++++ DATASET EXCERPTS ++++
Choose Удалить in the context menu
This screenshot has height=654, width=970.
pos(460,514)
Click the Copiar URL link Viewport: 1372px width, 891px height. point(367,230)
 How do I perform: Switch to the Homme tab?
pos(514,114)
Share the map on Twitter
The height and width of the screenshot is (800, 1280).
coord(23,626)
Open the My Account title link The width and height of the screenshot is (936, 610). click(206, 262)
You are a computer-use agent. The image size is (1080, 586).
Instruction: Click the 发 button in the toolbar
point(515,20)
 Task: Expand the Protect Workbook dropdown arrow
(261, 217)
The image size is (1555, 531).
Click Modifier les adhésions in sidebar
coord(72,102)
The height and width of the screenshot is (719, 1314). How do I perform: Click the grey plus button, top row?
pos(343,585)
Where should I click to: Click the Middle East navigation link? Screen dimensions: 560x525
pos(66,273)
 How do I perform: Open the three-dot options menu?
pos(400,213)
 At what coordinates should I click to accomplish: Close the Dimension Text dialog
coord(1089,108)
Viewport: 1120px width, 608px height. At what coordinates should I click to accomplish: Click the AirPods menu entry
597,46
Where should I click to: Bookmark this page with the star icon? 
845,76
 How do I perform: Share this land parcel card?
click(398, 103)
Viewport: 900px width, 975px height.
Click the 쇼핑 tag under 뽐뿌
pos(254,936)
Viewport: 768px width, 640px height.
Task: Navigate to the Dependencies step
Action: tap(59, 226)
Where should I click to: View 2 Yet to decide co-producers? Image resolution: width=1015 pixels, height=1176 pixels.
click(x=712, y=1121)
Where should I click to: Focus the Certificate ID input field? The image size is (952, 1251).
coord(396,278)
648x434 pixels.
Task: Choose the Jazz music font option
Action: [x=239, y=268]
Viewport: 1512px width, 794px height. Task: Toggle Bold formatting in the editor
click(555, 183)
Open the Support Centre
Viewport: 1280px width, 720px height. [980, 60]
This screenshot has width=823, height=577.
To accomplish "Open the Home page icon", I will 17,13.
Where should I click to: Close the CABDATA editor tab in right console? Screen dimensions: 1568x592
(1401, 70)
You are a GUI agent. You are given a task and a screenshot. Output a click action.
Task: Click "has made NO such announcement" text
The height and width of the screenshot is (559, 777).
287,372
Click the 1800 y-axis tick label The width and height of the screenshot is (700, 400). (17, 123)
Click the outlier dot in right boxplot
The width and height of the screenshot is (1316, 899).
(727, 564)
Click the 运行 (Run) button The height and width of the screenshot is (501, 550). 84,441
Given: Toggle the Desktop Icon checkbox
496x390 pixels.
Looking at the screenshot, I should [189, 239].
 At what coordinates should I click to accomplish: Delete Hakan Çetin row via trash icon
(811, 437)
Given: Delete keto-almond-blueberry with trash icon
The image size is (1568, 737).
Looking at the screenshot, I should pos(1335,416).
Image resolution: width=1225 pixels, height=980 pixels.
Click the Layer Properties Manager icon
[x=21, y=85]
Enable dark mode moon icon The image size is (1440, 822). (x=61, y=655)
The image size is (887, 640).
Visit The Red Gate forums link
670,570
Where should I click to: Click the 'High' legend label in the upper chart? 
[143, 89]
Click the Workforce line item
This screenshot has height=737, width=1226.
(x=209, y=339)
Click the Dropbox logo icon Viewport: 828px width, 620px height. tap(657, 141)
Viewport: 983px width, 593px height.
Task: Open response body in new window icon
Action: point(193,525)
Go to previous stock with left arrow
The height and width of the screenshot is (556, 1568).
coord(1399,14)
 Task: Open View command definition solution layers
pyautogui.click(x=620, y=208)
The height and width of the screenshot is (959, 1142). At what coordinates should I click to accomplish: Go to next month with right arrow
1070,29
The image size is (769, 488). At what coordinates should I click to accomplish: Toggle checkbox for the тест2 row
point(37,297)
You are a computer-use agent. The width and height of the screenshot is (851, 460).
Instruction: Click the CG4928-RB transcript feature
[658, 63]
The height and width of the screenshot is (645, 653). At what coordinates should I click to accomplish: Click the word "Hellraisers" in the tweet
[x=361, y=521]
++++
> TASK DIRECTIONS
Retype every record above exactly as it appears.

> TASK SOLUTION
Choose Удалить in the context menu
This screenshot has height=654, width=970.
pos(460,514)
Click the Copiar URL link Viewport: 1372px width, 891px height. point(367,230)
 How do I perform: Switch to the Homme tab?
pos(514,114)
Share the map on Twitter
The height and width of the screenshot is (800, 1280).
coord(23,626)
Open the My Account title link The width and height of the screenshot is (936, 610). click(206, 262)
You are a computer-use agent. The image size is (1080, 586).
Instruction: Click the 发 button in the toolbar
point(515,20)
 Task: Expand the Protect Workbook dropdown arrow
(261, 217)
The image size is (1555, 531).
Click Modifier les adhésions in sidebar
coord(72,102)
The height and width of the screenshot is (719, 1314). How do I perform: Click the grey plus button, top row?
pos(343,585)
Where should I click to: Click the Middle East navigation link? Screen dimensions: 560x525
pos(66,273)
 How do I perform: Open the three-dot options menu?
pos(400,213)
 At what coordinates should I click to accomplish: Close the Dimension Text dialog
coord(1089,108)
Viewport: 1120px width, 608px height. At what coordinates should I click to accomplish: Click the AirPods menu entry
597,46
Where should I click to: Bookmark this page with the star icon? 
845,76
 How do I perform: Share this land parcel card?
click(398, 103)
Viewport: 900px width, 975px height.
Click the 쇼핑 tag under 뽐뿌
pos(254,936)
Viewport: 768px width, 640px height.
Task: Navigate to the Dependencies step
Action: tap(59, 226)
Where should I click to: View 2 Yet to decide co-producers? Image resolution: width=1015 pixels, height=1176 pixels.
click(x=712, y=1121)
Where should I click to: Focus the Certificate ID input field? The image size is (952, 1251).
coord(396,278)
648x434 pixels.
Task: Choose the Jazz music font option
Action: [x=239, y=268]
Viewport: 1512px width, 794px height. Task: Toggle Bold formatting in the editor
click(555, 183)
Open the Support Centre
Viewport: 1280px width, 720px height. [980, 60]
This screenshot has width=823, height=577.
To accomplish "Open the Home page icon", I will 17,13.
Where should I click to: Close the CABDATA editor tab in right console? Screen dimensions: 1568x592
(1401, 70)
You are a GUI agent. You are given a task and a screenshot. Output a click action.
Task: Click "has made NO such announcement" text
The height and width of the screenshot is (559, 777).
287,372
Click the 1800 y-axis tick label The width and height of the screenshot is (700, 400). (17, 123)
Click the outlier dot in right boxplot
The width and height of the screenshot is (1316, 899).
(727, 564)
Click the 运行 (Run) button The height and width of the screenshot is (501, 550). 84,441
Given: Toggle the Desktop Icon checkbox
496x390 pixels.
Looking at the screenshot, I should [189, 239].
 At what coordinates should I click to accomplish: Delete Hakan Çetin row via trash icon
(811, 437)
Given: Delete keto-almond-blueberry with trash icon
The image size is (1568, 737).
Looking at the screenshot, I should pos(1335,416).
Image resolution: width=1225 pixels, height=980 pixels.
Click the Layer Properties Manager icon
[x=21, y=85]
Enable dark mode moon icon The image size is (1440, 822). (x=61, y=655)
The image size is (887, 640).
Visit The Red Gate forums link
670,570
Where should I click to: Click the 'High' legend label in the upper chart? 
[143, 89]
Click the Workforce line item
This screenshot has height=737, width=1226.
(x=209, y=339)
Click the Dropbox logo icon Viewport: 828px width, 620px height. tap(657, 141)
Viewport: 983px width, 593px height.
Task: Open response body in new window icon
Action: point(193,525)
Go to previous stock with left arrow
The height and width of the screenshot is (556, 1568).
coord(1399,14)
 Task: Open View command definition solution layers
pyautogui.click(x=620, y=208)
The height and width of the screenshot is (959, 1142). At what coordinates should I click to accomplish: Go to next month with right arrow
1070,29
The image size is (769, 488). At what coordinates should I click to accomplish: Toggle checkbox for the тест2 row
point(37,297)
You are a computer-use agent. The width and height of the screenshot is (851, 460).
Instruction: Click the CG4928-RB transcript feature
[658, 63]
The height and width of the screenshot is (645, 653). At what coordinates should I click to accomplish: Click the word "Hellraisers" in the tweet
[x=361, y=521]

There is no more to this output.